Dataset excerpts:
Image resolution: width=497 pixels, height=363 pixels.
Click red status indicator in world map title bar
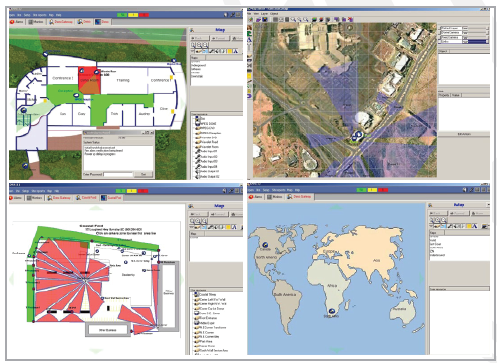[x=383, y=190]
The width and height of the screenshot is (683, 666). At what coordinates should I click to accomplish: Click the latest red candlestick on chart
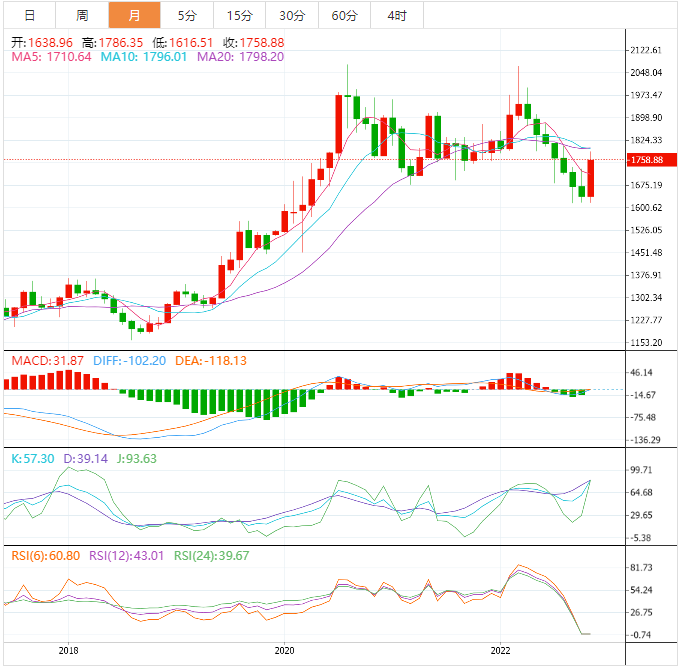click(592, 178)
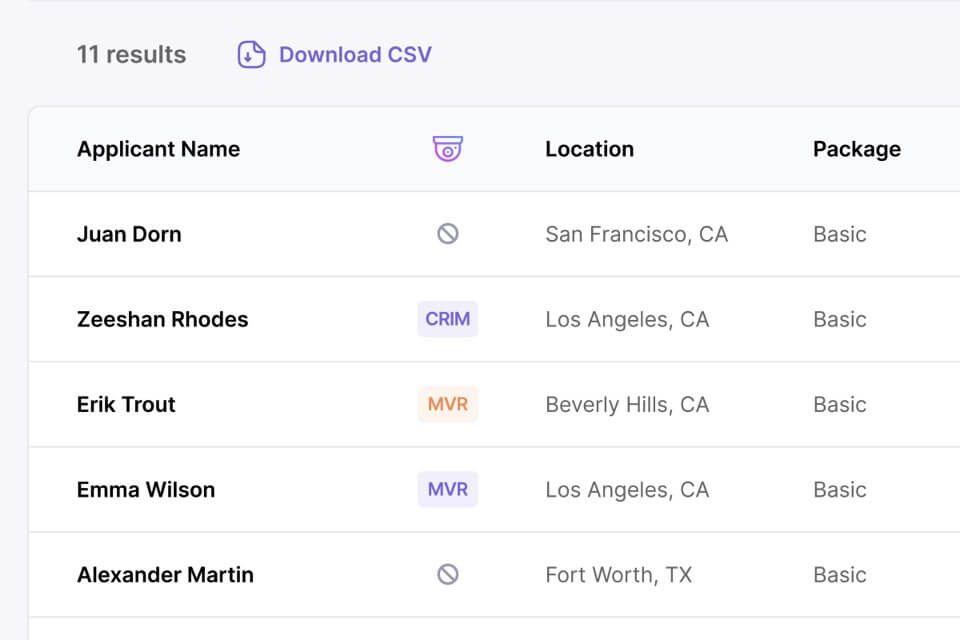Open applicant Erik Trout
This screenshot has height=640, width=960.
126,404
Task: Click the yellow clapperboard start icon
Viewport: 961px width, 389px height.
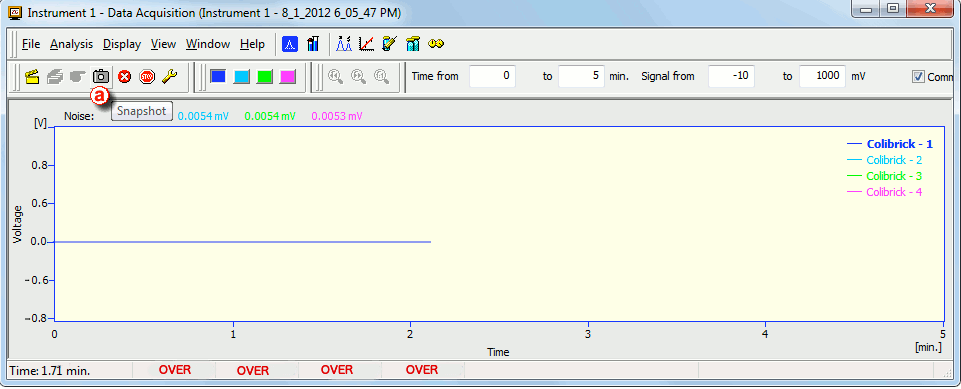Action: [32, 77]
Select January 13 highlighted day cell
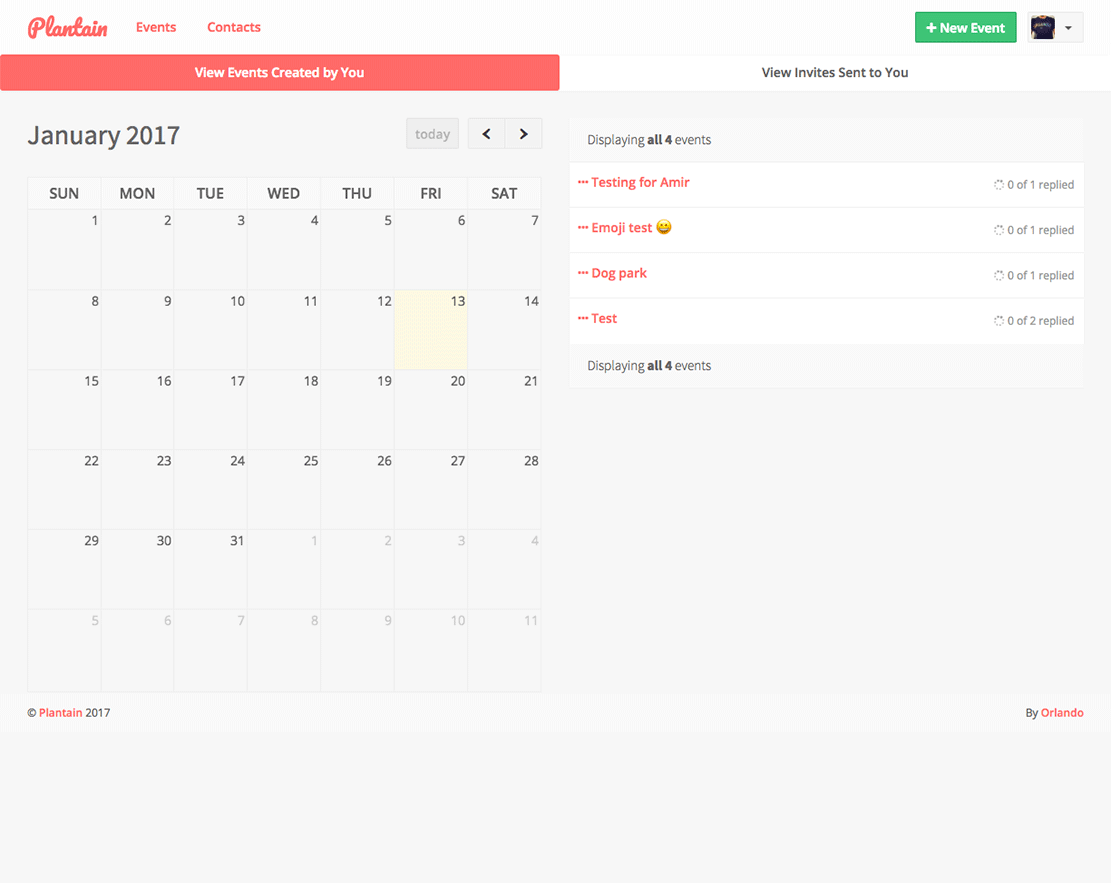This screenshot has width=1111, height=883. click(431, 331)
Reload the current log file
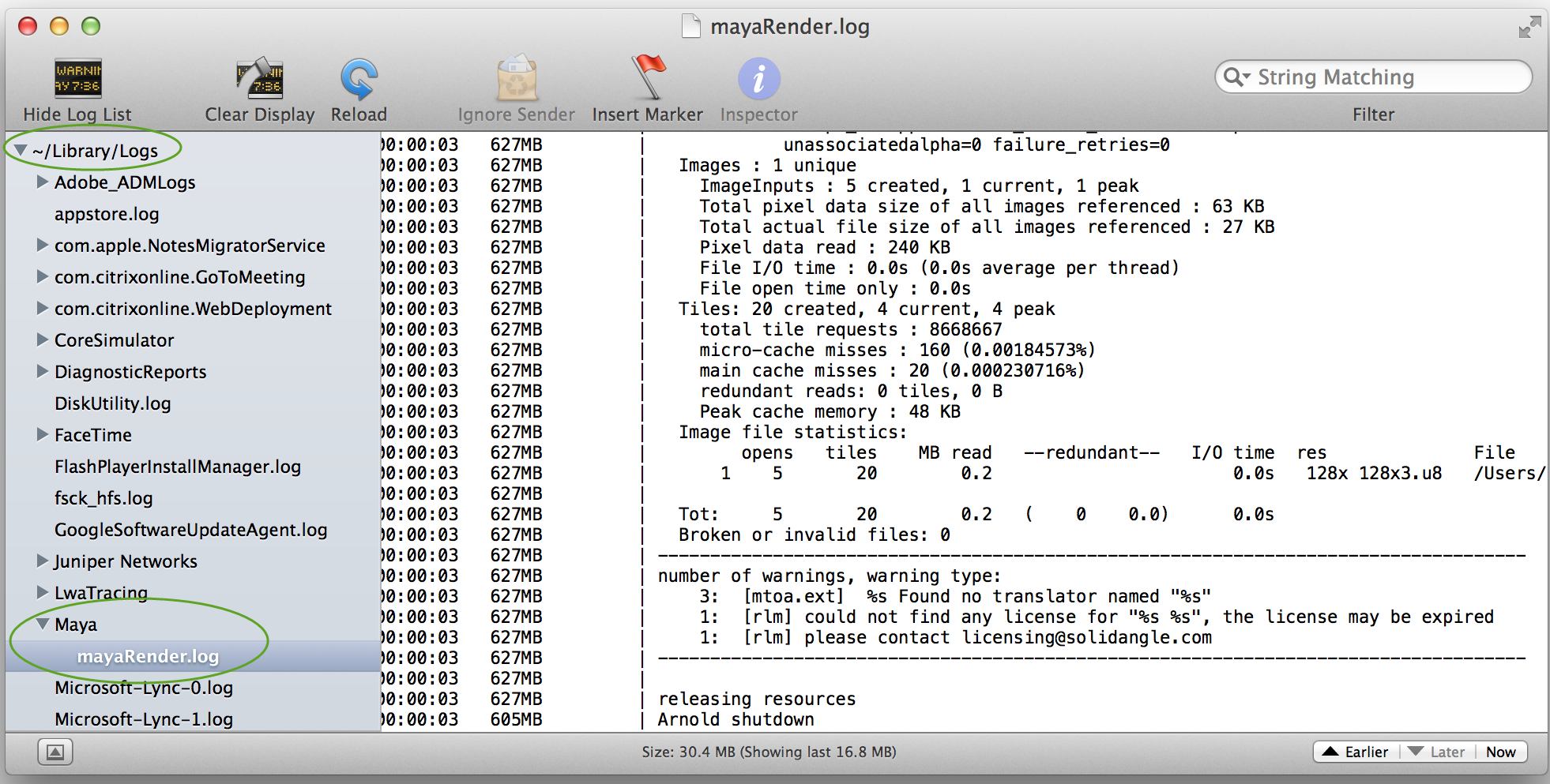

What to produce =
Output every entry verbatim but skip the pictures.

Written answer =
Image resolution: width=497 pixels, height=363 pixels.
Click red status indicator in world map title bar
[x=383, y=190]
The width and height of the screenshot is (683, 666). At what coordinates should I click to accomplish: Click the latest red candlestick on chart
click(592, 178)
Open applicant Erik Trout
This screenshot has height=640, width=960.
126,404
Task: Click the yellow clapperboard start icon
Viewport: 961px width, 389px height.
Action: [32, 77]
Select January 13 highlighted day cell
This screenshot has width=1111, height=883. click(431, 331)
Reload the current log file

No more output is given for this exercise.